• [Problem details]
Your answer should consist of the lines holding "безпечно", copied from the material below.

━━━━━ Provided information ━━━━━

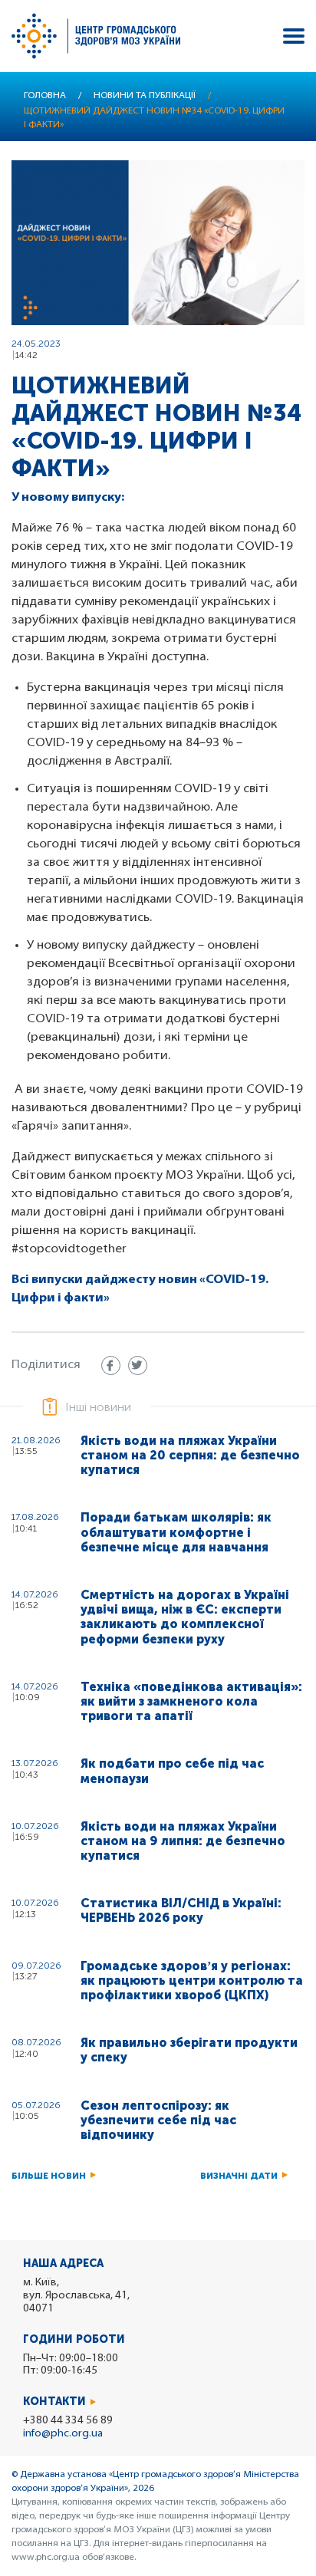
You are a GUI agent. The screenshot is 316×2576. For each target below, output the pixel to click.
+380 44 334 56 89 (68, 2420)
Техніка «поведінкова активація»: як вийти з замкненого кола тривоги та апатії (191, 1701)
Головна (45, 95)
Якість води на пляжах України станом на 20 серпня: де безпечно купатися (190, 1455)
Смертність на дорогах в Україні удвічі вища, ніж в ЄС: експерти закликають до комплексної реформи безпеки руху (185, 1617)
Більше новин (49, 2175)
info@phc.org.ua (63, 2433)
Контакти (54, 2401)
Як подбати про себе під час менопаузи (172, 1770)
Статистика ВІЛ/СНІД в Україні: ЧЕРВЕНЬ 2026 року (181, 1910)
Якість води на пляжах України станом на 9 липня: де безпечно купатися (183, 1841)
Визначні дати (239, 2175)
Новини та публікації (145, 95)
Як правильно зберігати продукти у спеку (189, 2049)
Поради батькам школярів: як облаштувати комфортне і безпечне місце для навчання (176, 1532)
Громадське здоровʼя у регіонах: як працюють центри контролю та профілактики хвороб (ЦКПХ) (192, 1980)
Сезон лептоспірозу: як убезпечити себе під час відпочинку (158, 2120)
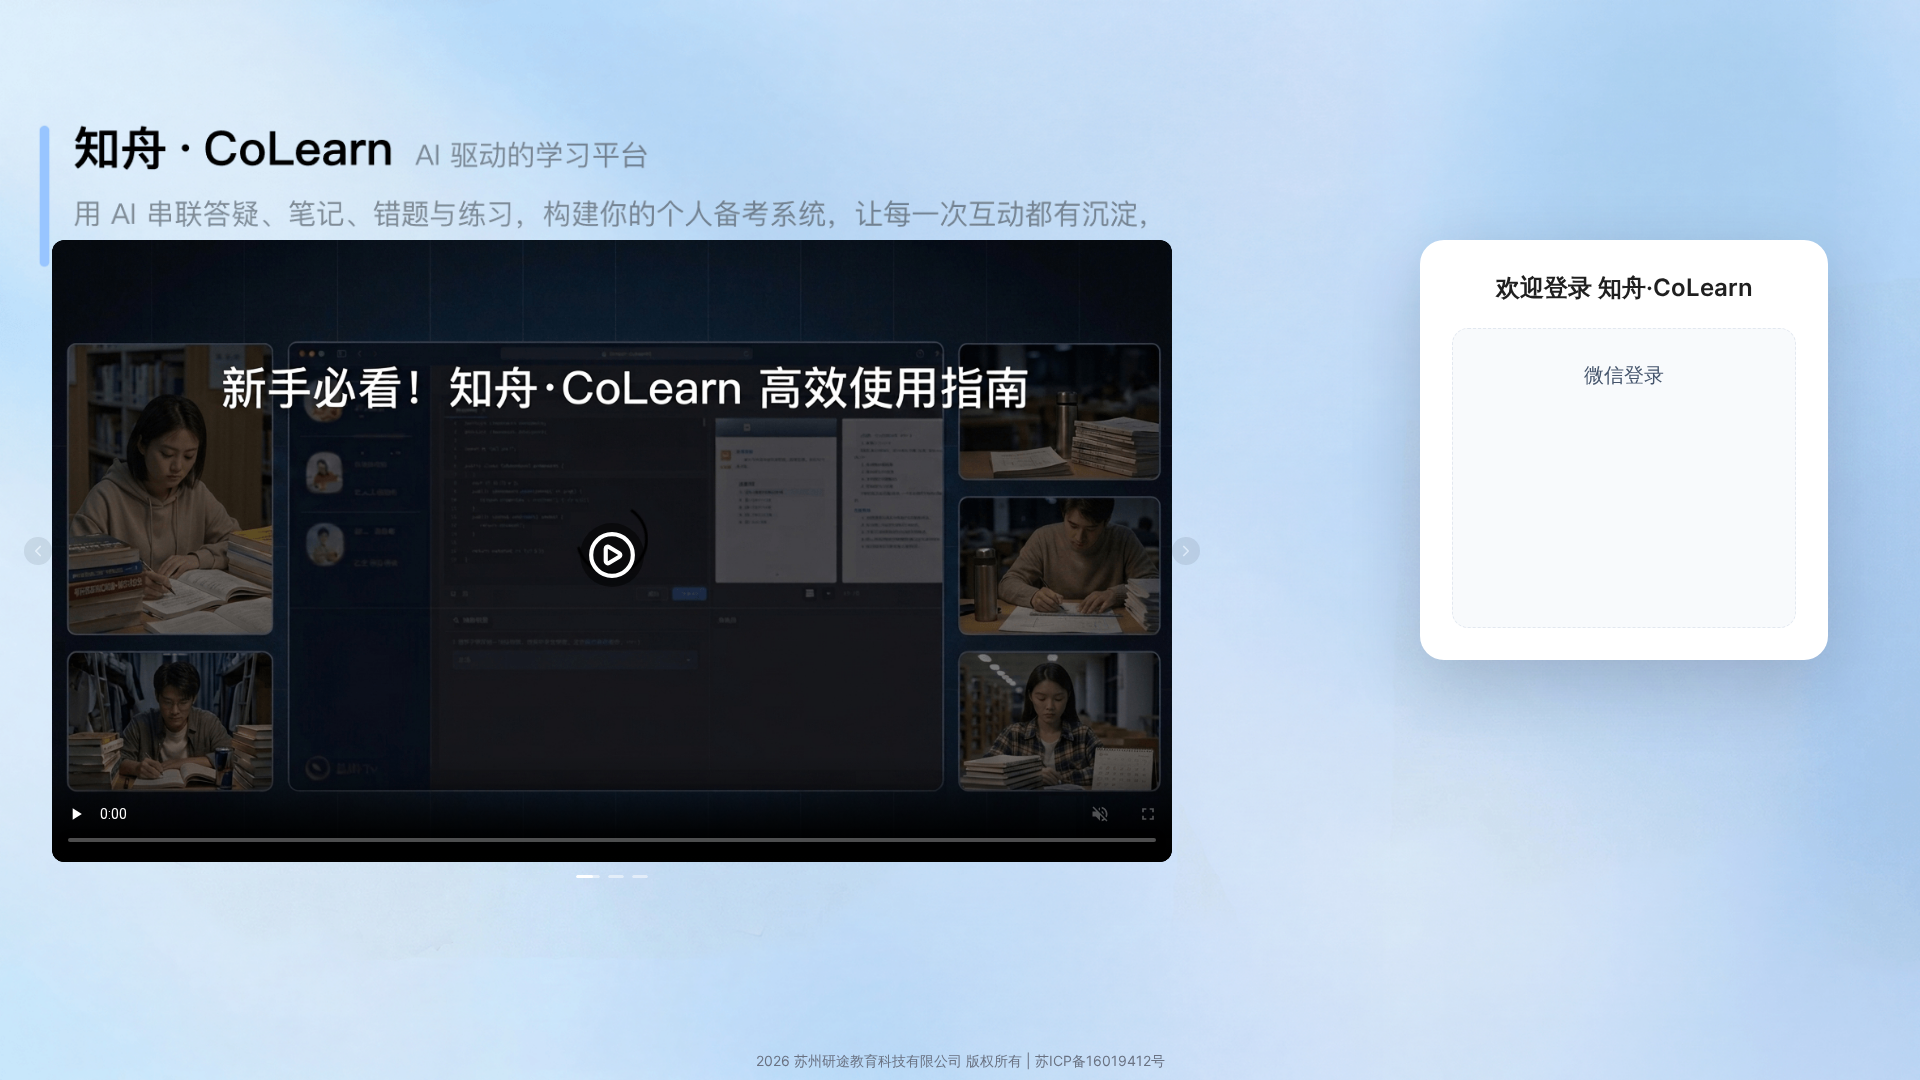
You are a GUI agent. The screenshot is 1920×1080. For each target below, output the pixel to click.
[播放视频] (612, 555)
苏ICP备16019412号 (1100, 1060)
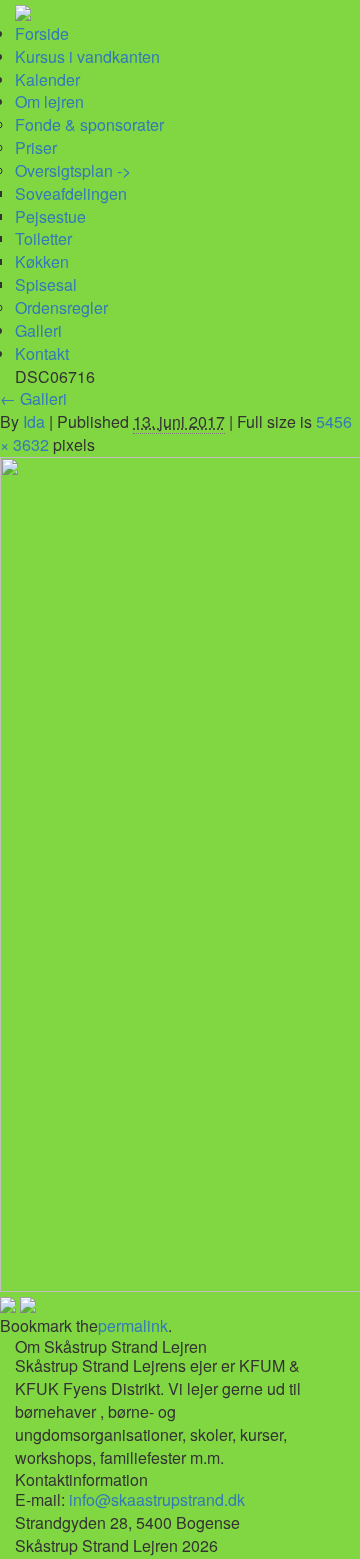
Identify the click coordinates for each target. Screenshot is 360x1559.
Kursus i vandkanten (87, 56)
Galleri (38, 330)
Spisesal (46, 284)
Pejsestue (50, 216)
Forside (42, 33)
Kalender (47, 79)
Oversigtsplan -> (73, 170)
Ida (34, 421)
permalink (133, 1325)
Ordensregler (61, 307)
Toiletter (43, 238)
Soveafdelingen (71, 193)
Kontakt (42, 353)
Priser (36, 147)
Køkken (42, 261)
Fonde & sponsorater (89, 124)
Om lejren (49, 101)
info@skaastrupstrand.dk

━━━━━

• [Your response]
Якість води на пляжах України станом на 20 серпня: де безпечно купатися (190, 1455)
Якість води на пляжах України станом на 9 липня: де безпечно купатися (183, 1841)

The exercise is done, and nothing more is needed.